THE TASK
Convert the listing below into a JSON list of strings with one string per line, omitting any blank lines.
★ ★ ★ ★ ★
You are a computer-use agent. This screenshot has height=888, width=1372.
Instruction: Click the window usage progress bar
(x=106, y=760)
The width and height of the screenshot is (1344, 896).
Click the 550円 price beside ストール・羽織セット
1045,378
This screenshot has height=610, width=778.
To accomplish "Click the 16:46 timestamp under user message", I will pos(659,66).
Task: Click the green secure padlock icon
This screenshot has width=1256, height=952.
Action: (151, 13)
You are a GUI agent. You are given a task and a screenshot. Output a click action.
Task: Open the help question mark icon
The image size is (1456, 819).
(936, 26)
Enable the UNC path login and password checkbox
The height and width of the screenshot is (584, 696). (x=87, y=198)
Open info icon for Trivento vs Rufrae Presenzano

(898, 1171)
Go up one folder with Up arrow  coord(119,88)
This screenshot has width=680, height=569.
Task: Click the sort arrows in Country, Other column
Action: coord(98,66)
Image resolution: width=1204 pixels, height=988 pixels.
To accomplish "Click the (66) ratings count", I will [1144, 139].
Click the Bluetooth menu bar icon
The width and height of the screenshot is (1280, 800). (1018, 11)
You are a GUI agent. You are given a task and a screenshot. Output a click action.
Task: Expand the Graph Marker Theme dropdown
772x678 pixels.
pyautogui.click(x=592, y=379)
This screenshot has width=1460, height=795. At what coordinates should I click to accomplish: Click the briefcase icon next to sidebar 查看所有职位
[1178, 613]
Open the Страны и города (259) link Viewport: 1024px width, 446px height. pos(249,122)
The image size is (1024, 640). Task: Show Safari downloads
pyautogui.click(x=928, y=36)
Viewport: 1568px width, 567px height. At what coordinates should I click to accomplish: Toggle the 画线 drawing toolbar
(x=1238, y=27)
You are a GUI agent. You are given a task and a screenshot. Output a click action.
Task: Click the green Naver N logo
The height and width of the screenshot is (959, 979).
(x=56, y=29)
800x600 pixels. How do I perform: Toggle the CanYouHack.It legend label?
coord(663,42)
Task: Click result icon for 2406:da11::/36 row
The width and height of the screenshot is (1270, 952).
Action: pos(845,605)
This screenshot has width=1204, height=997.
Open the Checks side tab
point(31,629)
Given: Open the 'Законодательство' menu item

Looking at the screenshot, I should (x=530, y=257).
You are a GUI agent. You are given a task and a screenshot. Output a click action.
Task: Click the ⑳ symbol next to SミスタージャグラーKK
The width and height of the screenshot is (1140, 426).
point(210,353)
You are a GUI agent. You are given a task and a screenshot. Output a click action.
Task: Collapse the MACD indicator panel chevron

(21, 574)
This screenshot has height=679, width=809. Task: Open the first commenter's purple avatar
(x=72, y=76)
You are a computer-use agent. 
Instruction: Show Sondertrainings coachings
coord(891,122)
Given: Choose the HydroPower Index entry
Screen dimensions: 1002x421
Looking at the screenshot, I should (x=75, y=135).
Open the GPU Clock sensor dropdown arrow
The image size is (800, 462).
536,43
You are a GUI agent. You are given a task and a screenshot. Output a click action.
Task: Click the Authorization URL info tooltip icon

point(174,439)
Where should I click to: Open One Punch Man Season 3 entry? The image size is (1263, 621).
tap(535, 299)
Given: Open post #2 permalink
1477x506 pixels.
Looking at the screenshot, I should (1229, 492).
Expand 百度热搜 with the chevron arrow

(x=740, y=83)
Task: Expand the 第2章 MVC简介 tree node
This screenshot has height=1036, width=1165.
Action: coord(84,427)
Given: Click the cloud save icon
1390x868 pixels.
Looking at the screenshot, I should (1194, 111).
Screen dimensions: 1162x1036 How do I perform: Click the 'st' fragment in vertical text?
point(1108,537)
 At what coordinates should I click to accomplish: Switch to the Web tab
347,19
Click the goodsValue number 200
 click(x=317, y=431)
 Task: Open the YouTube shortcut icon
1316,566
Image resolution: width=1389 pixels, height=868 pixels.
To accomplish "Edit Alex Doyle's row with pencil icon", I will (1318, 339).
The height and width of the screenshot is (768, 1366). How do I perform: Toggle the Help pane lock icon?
★ ★ ★ ★ ★
THE SOLUTION
[
  "You are a computer-use agent. This screenshot has height=888, width=1372.",
  "Instruction: Click the window usage progress bar",
  "(x=106, y=760)",
  "The width and height of the screenshot is (1344, 896).",
  "Click the 550円 price beside ストール・羽織セット",
  "1045,378",
  "This screenshot has height=610, width=778.",
  "To accomplish \"Click the 16:46 timestamp under user message\", I will pos(659,66).",
  "Task: Click the green secure padlock icon",
  "This screenshot has width=1256, height=952.",
  "Action: (151, 13)",
  "You are a GUI agent. You are given a task and a screenshot. Output a click action.",
  "Task: Open the help question mark icon",
  "The image size is (1456, 819).",
  "(936, 26)",
  "Enable the UNC path login and password checkbox",
  "The height and width of the screenshot is (584, 696). (x=87, y=198)",
  "Open info icon for Trivento vs Rufrae Presenzano",
  "(898, 1171)",
  "Go up one folder with Up arrow  coord(119,88)",
  "This screenshot has width=680, height=569.",
  "Task: Click the sort arrows in Country, Other column",
  "Action: coord(98,66)",
  "Image resolution: width=1204 pixels, height=988 pixels.",
  "To accomplish \"Click the (66) ratings count\", I will [1144, 139].",
  "Click the Bluetooth menu bar icon",
  "The width and height of the screenshot is (1280, 800). (1018, 11)",
  "You are a GUI agent. You are given a task and a screenshot. Output a click action.",
  "Task: Expand the Graph Marker Theme dropdown",
  "772x678 pixels.",
  "pyautogui.click(x=592, y=379)",
  "This screenshot has width=1460, height=795. At what coordinates should I click to accomplish: Click the briefcase icon next to sidebar 查看所有职位",
  "[1178, 613]",
  "Open the Страны и города (259) link Viewport: 1024px width, 446px height. pos(249,122)",
  "The image size is (1024, 640). Task: Show Safari downloads",
  "pyautogui.click(x=928, y=36)",
  "Viewport: 1568px width, 567px height. At what coordinates should I click to accomplish: Toggle the 画线 drawing toolbar",
  "(x=1238, y=27)",
  "You are a GUI agent. You are given a task and a screenshot. Output a click action.",
  "Task: Click the green Naver N logo",
  "The height and width of the screenshot is (959, 979).",
  "(x=56, y=29)",
  "800x600 pixels. How do I perform: Toggle the CanYouHack.It legend label?",
  "coord(663,42)",
  "Task: Click result icon for 2406:da11::/36 row",
  "The width and height of the screenshot is (1270, 952).",
  "Action: pos(845,605)",
  "This screenshot has width=1204, height=997.",
  "Open the Checks side tab",
  "point(31,629)",
  "Given: Open the 'Законодательство' menu item",
  "Looking at the screenshot, I should (x=530, y=257).",
  "You are a GUI agent. You are given a task and a screenshot. Output a click action.",
  "Task: Click the ⑳ symbol next to SミスタージャグラーKK",
  "The width and height of the screenshot is (1140, 426).",
  "point(210,353)",
  "You are a GUI agent. You are given a task and a screenshot. Output a click action.",
  "Task: Collapse the MACD indicator panel chevron",
  "(21, 574)",
  "This screenshot has height=679, width=809. Task: Open the first commenter's purple avatar",
  "(x=72, y=76)",
  "You are a computer-use agent. ",
  "Instruction: Show Sondertrainings coachings",
  "coord(891,122)",
  "Given: Choose the HydroPower Index entry",
  "Screen dimensions: 1002x421",
  "Looking at the screenshot, I should (x=75, y=135).",
  "Open the GPU Clock sensor dropdown arrow",
  "The image size is (800, 462).",
  "536,43",
  "You are a GUI agent. You are given a task and a screenshot. Output a click action.",
  "Task: Click the Authorization URL info tooltip icon",
  "point(174,439)",
  "Where should I click to: Open One Punch Man Season 3 entry? The image size is (1263, 621).",
  "tap(535, 299)",
  "Given: Open post #2 permalink",
  "1477x506 pixels.",
  "Looking at the screenshot, I should (1229, 492).",
  "Expand 百度热搜 with the chevron arrow",
  "(x=740, y=83)",
  "Task: Expand the 第2章 MVC简介 tree node",
  "This screenshot has height=1036, width=1165.",
  "Action: coord(84,427)",
  "Given: Click the cloud save icon",
  "1390x868 pixels.",
  "Looking at the screenshot, I should (1194, 111).",
  "Screen dimensions: 1162x1036 How do I perform: Click the 'st' fragment in vertical text?",
  "point(1108,537)",
  " At what coordinates should I click to accomplish: Switch to the Web tab",
  "347,19",
  "Click the goodsValue number 200",
  " click(x=317, y=431)",
  " Task: Open the YouTube shortcut icon",
  "1316,566",
  "Image resolution: width=1389 pixels, height=868 pixels.",
  "To accomplish \"Edit Alex Doyle's row with pencil icon\", I will (1318, 339).",
  "The height and width of the screenshot is (768, 1366). How do I perform: Toggle the Help pane lock icon?"
]